Effective exponents in the long-range critical wetting of alkanes on aqueous substrates

Abstract

Alkanes on water show a two-stage wetting transition. Upon raising the temperature, a first-order transition from a molecularly thin to a mesoscopically thick liquid film is followed by a continuous divergence of the film thickness. This second transition is brought about by long-range interactions between adsorbate and substrate and is, therefore, referred to as long-range critical wetting. The divergence of the film thickness is theoretically expected to occur according to the asymptotic power law l approximately (Tw,c-T)betas, with betas=-1. This value has indeed been found for pentane on pure water; however, for hexane on salt solutions of different concentrations, betas=-0.73 was found for a 1.5M solution of NaCl and betas=-0.57 for a 2.5M salt solution.
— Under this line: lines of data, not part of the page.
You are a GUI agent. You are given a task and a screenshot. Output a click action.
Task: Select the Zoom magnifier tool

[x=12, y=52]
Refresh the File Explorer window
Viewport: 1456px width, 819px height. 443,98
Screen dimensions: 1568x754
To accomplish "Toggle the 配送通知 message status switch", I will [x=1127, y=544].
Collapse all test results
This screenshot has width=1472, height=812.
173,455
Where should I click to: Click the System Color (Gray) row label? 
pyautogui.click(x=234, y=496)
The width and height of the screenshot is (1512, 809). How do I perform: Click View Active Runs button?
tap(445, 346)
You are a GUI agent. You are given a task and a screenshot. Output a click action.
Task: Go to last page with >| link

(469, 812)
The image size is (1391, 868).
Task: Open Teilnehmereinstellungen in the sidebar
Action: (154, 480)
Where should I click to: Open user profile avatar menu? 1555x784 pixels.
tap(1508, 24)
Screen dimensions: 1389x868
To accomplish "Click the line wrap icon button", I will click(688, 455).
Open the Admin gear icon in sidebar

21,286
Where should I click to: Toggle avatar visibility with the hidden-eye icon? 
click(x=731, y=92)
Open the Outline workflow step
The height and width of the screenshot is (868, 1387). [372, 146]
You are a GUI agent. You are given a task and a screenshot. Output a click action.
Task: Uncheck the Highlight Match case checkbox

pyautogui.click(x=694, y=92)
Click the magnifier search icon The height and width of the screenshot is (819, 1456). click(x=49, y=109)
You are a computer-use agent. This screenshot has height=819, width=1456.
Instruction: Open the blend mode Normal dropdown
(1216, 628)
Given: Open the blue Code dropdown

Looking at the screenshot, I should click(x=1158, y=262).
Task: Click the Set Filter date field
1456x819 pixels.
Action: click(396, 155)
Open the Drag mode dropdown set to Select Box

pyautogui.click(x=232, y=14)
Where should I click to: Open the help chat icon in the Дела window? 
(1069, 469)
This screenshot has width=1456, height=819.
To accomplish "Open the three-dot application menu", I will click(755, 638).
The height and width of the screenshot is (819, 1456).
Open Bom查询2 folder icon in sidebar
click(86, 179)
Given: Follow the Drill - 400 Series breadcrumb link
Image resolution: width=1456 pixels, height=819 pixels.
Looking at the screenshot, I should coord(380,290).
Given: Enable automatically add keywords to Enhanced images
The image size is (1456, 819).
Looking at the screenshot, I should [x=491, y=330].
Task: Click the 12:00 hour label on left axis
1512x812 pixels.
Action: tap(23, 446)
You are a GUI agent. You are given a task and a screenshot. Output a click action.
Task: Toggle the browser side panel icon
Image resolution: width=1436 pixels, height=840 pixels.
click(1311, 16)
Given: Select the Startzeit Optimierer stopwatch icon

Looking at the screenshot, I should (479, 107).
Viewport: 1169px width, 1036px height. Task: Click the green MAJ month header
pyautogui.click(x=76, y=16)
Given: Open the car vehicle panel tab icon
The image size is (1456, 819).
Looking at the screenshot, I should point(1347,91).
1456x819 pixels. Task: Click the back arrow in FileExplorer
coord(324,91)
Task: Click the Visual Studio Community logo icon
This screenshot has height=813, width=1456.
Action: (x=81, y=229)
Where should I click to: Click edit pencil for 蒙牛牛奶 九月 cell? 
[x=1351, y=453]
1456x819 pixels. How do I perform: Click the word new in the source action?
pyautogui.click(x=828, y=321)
In addition, for hexane on a 2.5M solution of NaCl, an exponent of alphas=0.1 was found from contact-angle measurements, differing greatly from the theoretically expected value of alphas=-1. Using Dzyaloshinskii-Lifshitz-Pitaevskii theory, we calculate effective local exponents in order to explain the experimental findings. Taking into account the uncertainty of the exponents derived from experiments as well as the temperature range in which the measurements were carried out, a reasonable agreement between theory and experiment is found, thereby providing a consistent approach to resolving the apparently anomalous behavior of hexane on brine. The experimentally observed exponents betas=-0.57 and alphas=0.1 are also compatible with a long-range tricritical wetting transition, which is characterized by betas=-1/2 and alphas=0; this alternative explanation of the experimental findings is neither supported nor completely ruled out by our calculations.